__PROBLEM SET__
**a)** According to the album review, how many songs does The Queen of Pittsburgh contain?
**b)** Transcribe verbatim the stretch of the album review that opens with the words containing "Containing a varied, grooving" and closes with "the impeccable drumming.".

__TEXT BLOCK__
↓↓↓

Tedi Brunetti is about as unique as they come, which should be expected from the rarity of mainly prioritizing the talent of being a vocalist that also drums; beginning her career with The Impalas, the B-Girls from Toronto, and Isis’ Carol MacDonald before branching off towards a solo career, it makes sense that her sound would find its way to bridging a gap between what Brunetti herself describes as a “sober Janis Joplin meeting Steely Dan in Memphis.” Her new album The Queen of Pittsburgh is exactly that, acting as a perfect homage to this era of rock with that signature bluesy Memphis twang. Part of that might be because it’s been co-written and produced under Dean Allen Sargent (known partially for his work with Blue Oyster Cult) as well as Michael Henegan, but for the most part, there’s no denying it that this project is still entirely Brunetti’s brainchild.
Containing a varied, grooving nine songs, The Queen of Pittsburgh is a success overall. Paying enough lip service to the under-appreciated (at least in the mainstream) city of Pittsburgh, Pennsylvania, it works as a rollicking rock album that paints a picture of the locale in all of its beauty, along with its nitty-gritty underbelly only a tried and true local could love. The groovy sensibilities that ooze out of every track are overwhelmingly infectious, which might give many a benefit to the fact that Brunetti’s main focus is percussion — never does a track within The Queen of Pittsburgh lack in regards to the impeccable drumming.

↑↑↑

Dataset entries
↓↓↓

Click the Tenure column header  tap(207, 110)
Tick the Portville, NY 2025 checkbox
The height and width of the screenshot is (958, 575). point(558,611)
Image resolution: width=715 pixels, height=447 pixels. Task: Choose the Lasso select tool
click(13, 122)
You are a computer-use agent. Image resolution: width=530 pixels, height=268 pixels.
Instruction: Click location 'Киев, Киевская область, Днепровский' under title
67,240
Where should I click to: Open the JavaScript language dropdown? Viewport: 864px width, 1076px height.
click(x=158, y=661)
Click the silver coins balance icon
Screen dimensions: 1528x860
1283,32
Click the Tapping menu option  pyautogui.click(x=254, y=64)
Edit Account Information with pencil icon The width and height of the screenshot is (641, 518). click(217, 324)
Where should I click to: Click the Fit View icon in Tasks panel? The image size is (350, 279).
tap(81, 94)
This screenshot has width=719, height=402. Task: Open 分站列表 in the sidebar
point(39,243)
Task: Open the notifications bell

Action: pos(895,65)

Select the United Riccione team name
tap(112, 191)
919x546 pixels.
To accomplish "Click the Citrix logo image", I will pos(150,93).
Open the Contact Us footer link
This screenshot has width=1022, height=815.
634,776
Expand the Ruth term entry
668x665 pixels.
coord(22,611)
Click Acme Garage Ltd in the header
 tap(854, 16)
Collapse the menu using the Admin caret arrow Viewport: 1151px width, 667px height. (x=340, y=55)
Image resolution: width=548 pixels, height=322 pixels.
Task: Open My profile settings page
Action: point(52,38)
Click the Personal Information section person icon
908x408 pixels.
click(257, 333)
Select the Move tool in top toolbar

↑↑↑

__NUMBERED ANSWERS__
**a)** Nine songs.

**b)**
Containing a varied, grooving nine songs, The Queen of Pittsburgh is a success overall. Paying enough lip service to the under-appreciated (at least in the mainstream) city of Pittsburgh, Pennsylvania, it works as a rollicking rock album that paints a picture of the locale in all of its beauty, along with its nitty-gritty underbelly only a tried and true local could love. The groovy sensibilities that ooze out of every track are overwhelmingly infectious, which might give many a benefit to the fact that Brunetti’s main focus is percussion — never does a track within The Queen of Pittsburgh lack in regards to the impeccable drumming.